[Stored items]

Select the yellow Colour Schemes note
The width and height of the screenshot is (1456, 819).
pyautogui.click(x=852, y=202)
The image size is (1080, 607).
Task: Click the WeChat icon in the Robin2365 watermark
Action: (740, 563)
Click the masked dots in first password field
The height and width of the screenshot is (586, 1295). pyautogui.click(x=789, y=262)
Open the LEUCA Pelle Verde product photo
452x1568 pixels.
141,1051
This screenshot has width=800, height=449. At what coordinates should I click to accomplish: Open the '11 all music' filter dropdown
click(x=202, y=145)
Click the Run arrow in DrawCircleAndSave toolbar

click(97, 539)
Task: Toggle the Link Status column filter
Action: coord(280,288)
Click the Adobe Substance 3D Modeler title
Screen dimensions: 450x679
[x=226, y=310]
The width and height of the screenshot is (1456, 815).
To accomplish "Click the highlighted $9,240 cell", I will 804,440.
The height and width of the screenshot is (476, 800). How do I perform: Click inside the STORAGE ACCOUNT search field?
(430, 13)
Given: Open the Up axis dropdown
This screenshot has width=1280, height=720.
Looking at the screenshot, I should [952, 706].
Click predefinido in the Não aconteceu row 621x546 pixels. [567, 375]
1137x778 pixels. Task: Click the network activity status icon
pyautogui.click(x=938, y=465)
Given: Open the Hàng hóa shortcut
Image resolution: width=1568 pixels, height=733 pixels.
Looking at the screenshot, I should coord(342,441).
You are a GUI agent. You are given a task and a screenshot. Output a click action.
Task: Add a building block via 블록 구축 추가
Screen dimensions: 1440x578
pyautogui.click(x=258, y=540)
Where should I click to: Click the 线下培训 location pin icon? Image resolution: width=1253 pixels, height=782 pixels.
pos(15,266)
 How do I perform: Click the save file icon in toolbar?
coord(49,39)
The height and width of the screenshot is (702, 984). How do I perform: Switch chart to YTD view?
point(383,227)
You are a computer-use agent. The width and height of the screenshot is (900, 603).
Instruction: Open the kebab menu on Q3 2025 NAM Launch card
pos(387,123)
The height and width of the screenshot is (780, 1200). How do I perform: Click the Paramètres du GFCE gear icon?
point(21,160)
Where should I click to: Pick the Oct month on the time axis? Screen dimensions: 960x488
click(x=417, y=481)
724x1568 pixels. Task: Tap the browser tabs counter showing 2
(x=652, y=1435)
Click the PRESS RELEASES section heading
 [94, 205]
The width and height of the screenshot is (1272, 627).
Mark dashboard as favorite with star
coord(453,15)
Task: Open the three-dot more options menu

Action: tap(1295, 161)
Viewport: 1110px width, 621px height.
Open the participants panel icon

What you should do:
Starting at the line that contains "Task: Open the three-dot more options menu" and ending at the last line of the data, repeat each line exactly; include nothing else.

Solved exercise:
Task: Open the three-dot more options menu

Action: tap(1295, 161)
Viewport: 1110px width, 621px height.
Open the participants panel icon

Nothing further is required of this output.